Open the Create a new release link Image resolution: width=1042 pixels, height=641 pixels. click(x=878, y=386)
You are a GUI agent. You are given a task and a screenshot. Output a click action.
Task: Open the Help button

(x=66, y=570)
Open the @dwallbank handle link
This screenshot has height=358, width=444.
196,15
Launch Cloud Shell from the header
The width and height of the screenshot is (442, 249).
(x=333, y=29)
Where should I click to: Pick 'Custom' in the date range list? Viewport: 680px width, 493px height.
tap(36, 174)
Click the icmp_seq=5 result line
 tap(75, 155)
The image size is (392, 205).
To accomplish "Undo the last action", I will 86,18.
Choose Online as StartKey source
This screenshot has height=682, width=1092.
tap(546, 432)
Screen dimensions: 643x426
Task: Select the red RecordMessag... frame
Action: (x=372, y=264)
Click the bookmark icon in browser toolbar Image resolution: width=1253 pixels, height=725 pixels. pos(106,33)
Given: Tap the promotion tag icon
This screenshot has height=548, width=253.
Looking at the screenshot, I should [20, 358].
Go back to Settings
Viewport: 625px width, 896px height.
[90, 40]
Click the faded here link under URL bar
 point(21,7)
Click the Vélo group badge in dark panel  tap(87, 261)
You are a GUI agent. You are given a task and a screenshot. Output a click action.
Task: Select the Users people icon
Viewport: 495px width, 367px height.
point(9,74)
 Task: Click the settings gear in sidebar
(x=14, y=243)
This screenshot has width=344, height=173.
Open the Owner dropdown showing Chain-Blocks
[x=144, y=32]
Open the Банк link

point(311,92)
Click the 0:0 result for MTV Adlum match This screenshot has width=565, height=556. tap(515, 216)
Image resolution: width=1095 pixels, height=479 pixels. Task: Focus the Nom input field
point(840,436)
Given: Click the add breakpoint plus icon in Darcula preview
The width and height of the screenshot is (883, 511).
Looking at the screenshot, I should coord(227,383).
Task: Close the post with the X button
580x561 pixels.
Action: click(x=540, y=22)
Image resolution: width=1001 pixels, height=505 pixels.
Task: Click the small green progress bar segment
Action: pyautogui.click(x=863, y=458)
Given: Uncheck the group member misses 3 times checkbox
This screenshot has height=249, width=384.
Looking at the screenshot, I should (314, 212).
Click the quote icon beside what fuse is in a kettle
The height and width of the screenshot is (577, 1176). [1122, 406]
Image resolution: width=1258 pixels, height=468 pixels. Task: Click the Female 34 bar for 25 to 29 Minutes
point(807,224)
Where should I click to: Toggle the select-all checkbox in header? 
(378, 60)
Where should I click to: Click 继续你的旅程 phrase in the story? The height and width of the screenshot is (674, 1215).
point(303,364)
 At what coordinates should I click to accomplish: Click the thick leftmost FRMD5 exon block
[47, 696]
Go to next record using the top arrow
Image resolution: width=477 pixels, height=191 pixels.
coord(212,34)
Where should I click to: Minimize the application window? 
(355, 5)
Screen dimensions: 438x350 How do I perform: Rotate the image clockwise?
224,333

■ DIRECTIONS FOR THIS TASK ■
Nothing should be altered. Set down all the data again.

■ RESPONSE TO THIS EXERCISE ■
Open the Create a new release link Image resolution: width=1042 pixels, height=641 pixels. click(x=878, y=386)
You are a GUI agent. You are given a task and a screenshot. Output a click action.
Task: Open the Help button

(x=66, y=570)
Open the @dwallbank handle link
This screenshot has height=358, width=444.
196,15
Launch Cloud Shell from the header
The width and height of the screenshot is (442, 249).
(x=333, y=29)
Where should I click to: Pick 'Custom' in the date range list? Viewport: 680px width, 493px height.
tap(36, 174)
Click the icmp_seq=5 result line
 tap(75, 155)
The image size is (392, 205).
To accomplish "Undo the last action", I will 86,18.
Choose Online as StartKey source
This screenshot has height=682, width=1092.
tap(546, 432)
Screen dimensions: 643x426
Task: Select the red RecordMessag... frame
Action: (x=372, y=264)
Click the bookmark icon in browser toolbar Image resolution: width=1253 pixels, height=725 pixels. pos(106,33)
Given: Tap the promotion tag icon
This screenshot has height=548, width=253.
Looking at the screenshot, I should [20, 358].
Go back to Settings
Viewport: 625px width, 896px height.
[90, 40]
Click the faded here link under URL bar
 point(21,7)
Click the Vélo group badge in dark panel  tap(87, 261)
You are a GUI agent. You are given a task and a screenshot. Output a click action.
Task: Select the Users people icon
Viewport: 495px width, 367px height.
point(9,74)
 Task: Click the settings gear in sidebar
(x=14, y=243)
This screenshot has width=344, height=173.
Open the Owner dropdown showing Chain-Blocks
[x=144, y=32]
Open the Банк link

point(311,92)
Click the 0:0 result for MTV Adlum match This screenshot has width=565, height=556. tap(515, 216)
Image resolution: width=1095 pixels, height=479 pixels. Task: Focus the Nom input field
point(840,436)
Given: Click the add breakpoint plus icon in Darcula preview
The width and height of the screenshot is (883, 511).
Looking at the screenshot, I should coord(227,383).
Task: Close the post with the X button
580x561 pixels.
Action: click(x=540, y=22)
Image resolution: width=1001 pixels, height=505 pixels.
Task: Click the small green progress bar segment
Action: pyautogui.click(x=863, y=458)
Given: Uncheck the group member misses 3 times checkbox
This screenshot has height=249, width=384.
Looking at the screenshot, I should (314, 212).
Click the quote icon beside what fuse is in a kettle
The height and width of the screenshot is (577, 1176). [1122, 406]
Image resolution: width=1258 pixels, height=468 pixels. Task: Click the Female 34 bar for 25 to 29 Minutes
point(807,224)
Where should I click to: Toggle the select-all checkbox in header? 
(378, 60)
Where should I click to: Click 继续你的旅程 phrase in the story? The height and width of the screenshot is (674, 1215).
point(303,364)
 At what coordinates should I click to accomplish: Click the thick leftmost FRMD5 exon block
[47, 696]
Go to next record using the top arrow
Image resolution: width=477 pixels, height=191 pixels.
coord(212,34)
Where should I click to: Minimize the application window? 
(355, 5)
Screen dimensions: 438x350 How do I perform: Rotate the image clockwise?
224,333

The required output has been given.